As I said in the beginning of this post, my goal in exploring Racket was not to use it for my day-to-day work in computational science, but nevertheless I had a look at the support for scientific computing that Racket offers. In summary, there isn't much, but what there is looks very good.
The basic Racket language has good support for numerical computation, much of which is inherited from Scheme. There are integers of arbitrary size, rational numbers, and floating-point numbers (single and double precision), all with the usual operations. There are also complex numbers whose real/imaginary parts can be exact (integer or rational) or inexact (floats). Unlimited-precision floats are provided by an interface to MPFR in the Racket math library.
The math library (which is part of every standard Racket installation) offers many more goodies: multidimensional arrays, linear algebra, Fourier transforms, special functions, probability distributions, statistics, etc. The plot library, also in the standard Racket installation, adds one of the nicest collections of plotting and visualization routines that I have seen in any language. If you use DrRacket, you can even rotate 3D scenes interactively, a feature that I found quite useful when I used (abused?) plots for molecular visualization.
Outside of the Racket distribution, the only library I could find for scientific applications is Doug Williams' "science collection", which predates the Racket math library. It looks quite good as well, but I didn't find an occasion yet for using it.
Could I do my current day-to-day computations with Racket? A better way to put it is, how much support code would I have to write that is readily available for more mature scientific languages such as Python? What I miss most is access to my data in HDF5 and netCDF formats. And the domain-specific code for molecular simulation, i.e. the equivalent of my own Molecular Modeling Toolkit. Porting the latter to Racket would be doable (I wrote it myself, so I am familiar with all the algorithms and its pitfalls), and would in fact be an opportunity to improve many details. But interfacing HDF5 or netCDF sounds like a lot of work with no intrinsic interest, at least to me.

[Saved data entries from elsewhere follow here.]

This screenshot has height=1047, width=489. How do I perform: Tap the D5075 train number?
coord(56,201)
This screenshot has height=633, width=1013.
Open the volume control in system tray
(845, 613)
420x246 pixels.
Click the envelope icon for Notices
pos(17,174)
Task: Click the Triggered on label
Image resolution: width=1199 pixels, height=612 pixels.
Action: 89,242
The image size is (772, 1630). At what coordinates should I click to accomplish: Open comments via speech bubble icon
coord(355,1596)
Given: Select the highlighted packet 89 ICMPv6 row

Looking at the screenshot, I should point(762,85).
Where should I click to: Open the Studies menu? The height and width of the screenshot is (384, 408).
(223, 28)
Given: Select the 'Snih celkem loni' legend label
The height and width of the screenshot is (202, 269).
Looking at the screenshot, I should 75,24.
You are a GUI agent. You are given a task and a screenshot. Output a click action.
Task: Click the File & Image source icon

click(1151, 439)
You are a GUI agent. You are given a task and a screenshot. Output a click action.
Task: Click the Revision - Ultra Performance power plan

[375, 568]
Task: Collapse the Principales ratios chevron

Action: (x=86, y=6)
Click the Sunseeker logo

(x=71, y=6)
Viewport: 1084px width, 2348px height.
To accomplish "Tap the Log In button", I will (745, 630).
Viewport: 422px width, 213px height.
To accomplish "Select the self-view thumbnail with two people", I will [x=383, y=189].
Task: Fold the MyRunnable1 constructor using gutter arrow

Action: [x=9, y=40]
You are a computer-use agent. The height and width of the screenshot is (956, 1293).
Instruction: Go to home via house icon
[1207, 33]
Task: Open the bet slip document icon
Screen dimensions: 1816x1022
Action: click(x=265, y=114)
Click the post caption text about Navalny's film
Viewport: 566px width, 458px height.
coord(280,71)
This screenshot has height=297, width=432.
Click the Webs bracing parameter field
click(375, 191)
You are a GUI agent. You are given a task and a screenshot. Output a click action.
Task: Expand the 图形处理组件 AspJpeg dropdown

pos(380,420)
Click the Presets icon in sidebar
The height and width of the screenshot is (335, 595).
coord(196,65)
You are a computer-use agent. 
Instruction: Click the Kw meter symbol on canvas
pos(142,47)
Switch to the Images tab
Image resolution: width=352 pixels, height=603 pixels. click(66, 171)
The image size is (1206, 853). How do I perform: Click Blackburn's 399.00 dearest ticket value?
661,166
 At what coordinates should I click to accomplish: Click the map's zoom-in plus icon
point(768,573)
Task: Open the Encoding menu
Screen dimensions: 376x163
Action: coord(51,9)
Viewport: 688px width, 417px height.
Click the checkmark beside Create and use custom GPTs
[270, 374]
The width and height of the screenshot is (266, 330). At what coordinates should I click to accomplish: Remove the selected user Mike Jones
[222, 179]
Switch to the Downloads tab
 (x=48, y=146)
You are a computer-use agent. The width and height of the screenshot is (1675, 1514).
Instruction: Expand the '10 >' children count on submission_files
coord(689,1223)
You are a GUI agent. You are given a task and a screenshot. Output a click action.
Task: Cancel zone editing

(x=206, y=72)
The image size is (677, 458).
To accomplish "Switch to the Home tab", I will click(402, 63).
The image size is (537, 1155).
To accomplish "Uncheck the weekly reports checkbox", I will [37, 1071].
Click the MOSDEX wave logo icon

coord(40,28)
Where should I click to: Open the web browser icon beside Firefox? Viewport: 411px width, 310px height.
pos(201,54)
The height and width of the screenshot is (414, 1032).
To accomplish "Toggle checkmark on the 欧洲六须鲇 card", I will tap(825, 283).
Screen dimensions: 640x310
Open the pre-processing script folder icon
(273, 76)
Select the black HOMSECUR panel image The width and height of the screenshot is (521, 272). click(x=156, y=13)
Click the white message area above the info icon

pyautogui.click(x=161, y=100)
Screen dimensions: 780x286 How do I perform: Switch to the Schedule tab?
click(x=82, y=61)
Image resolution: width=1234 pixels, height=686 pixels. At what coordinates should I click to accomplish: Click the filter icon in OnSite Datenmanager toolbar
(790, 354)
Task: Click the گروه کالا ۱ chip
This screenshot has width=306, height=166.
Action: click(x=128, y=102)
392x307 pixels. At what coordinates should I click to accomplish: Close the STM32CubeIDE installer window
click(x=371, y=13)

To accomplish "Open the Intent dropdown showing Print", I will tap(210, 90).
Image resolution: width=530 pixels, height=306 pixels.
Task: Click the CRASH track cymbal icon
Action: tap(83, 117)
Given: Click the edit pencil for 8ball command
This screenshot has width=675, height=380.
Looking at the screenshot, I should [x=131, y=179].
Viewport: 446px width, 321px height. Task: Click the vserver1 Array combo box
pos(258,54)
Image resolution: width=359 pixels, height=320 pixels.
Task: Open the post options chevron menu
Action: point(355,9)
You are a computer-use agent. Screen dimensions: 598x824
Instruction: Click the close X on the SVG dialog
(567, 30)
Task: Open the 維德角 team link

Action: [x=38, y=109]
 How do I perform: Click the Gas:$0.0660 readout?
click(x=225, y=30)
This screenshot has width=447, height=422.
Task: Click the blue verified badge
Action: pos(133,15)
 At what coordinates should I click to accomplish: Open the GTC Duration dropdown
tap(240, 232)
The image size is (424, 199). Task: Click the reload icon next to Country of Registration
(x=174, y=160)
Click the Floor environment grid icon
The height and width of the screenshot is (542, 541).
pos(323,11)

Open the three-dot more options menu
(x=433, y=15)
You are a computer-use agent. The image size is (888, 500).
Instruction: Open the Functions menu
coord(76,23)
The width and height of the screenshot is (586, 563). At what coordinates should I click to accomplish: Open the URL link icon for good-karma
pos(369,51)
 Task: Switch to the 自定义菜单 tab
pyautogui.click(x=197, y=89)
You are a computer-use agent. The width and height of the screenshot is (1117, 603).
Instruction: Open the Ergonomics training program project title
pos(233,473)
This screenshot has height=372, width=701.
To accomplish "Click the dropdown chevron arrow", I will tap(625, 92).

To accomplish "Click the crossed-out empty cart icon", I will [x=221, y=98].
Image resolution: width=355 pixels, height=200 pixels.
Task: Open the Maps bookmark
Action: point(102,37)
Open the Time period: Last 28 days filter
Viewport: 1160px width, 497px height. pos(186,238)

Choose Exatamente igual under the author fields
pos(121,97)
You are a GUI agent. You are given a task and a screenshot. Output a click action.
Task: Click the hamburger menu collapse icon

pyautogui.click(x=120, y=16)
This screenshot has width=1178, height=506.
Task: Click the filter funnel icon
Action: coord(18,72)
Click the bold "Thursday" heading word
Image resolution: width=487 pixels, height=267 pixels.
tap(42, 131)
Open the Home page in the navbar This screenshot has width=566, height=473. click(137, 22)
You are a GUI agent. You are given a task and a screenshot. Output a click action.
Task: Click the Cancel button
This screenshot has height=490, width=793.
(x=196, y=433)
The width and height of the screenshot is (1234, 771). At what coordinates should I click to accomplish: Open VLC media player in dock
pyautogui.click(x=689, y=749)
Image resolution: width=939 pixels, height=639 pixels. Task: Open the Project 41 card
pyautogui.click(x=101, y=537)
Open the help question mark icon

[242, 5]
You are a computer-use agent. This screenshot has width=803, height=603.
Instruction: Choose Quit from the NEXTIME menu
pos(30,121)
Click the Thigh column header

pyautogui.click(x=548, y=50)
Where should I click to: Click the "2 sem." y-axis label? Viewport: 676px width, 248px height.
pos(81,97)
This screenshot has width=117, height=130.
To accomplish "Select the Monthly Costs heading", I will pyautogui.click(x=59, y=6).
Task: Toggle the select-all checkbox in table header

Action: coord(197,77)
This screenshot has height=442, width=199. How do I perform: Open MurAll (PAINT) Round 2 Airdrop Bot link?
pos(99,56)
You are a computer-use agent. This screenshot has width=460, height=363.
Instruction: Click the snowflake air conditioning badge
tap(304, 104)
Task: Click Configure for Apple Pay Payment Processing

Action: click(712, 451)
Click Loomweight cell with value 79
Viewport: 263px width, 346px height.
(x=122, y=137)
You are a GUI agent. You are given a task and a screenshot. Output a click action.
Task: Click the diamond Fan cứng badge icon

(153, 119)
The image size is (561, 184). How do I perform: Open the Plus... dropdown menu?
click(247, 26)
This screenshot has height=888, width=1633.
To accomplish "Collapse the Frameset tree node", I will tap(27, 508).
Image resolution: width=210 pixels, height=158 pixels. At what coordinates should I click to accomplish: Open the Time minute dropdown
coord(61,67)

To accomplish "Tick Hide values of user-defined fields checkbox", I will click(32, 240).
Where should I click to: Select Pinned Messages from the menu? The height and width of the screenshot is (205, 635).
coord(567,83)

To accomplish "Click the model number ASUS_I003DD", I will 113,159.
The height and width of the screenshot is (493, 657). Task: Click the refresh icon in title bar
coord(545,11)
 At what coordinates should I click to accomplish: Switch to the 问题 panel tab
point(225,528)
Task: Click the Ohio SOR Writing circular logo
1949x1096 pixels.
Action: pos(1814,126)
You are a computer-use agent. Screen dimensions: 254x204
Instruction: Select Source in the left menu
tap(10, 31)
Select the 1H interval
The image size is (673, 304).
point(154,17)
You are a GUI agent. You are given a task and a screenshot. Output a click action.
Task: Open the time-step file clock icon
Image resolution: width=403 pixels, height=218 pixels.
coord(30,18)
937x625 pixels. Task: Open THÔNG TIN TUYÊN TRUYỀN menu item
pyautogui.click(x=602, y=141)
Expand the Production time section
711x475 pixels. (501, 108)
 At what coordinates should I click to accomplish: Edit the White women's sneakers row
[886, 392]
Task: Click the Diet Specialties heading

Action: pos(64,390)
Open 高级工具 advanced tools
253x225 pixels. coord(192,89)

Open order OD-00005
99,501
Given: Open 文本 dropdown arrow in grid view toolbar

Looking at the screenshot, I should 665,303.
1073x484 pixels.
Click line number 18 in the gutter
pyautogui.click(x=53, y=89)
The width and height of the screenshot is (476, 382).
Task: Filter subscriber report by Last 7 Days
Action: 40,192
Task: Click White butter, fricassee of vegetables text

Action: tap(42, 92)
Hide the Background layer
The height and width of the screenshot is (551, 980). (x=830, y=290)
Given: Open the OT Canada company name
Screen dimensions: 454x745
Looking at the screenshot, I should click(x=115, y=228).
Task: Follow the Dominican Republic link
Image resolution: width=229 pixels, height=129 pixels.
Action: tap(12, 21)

Racket has an apparently small but active, competent, and friendly community. I say "apparently" because all I have to base my judgement on is the Racket user mailing list. Given Racket's academic and teaching background, it is quite possible that there are lots of students using Racket who find sufficient support locally that they never manifest themselves on the mailing list. Asking a question on the mailing list almost certainly leads to a competent answer, sometimes from one of the core developers, many of whom are very present. There are clearly many Racket beginners (and also programming newbies) on the list, but compared to other programming language users' lists, there are very few naive questions and comments. It seems like people who get into Racket are serious about programming and are aware that problems they encounter are most probably due to their lack of experience rathen than caused by bugs or bad design in Racket.
I also noticed that the Racket community is mostly localized in North America, judging from the peak posting times on the mailing list. This looks strange in today's Internet-dominated world, but perhaps real-life ties still matter more than we think.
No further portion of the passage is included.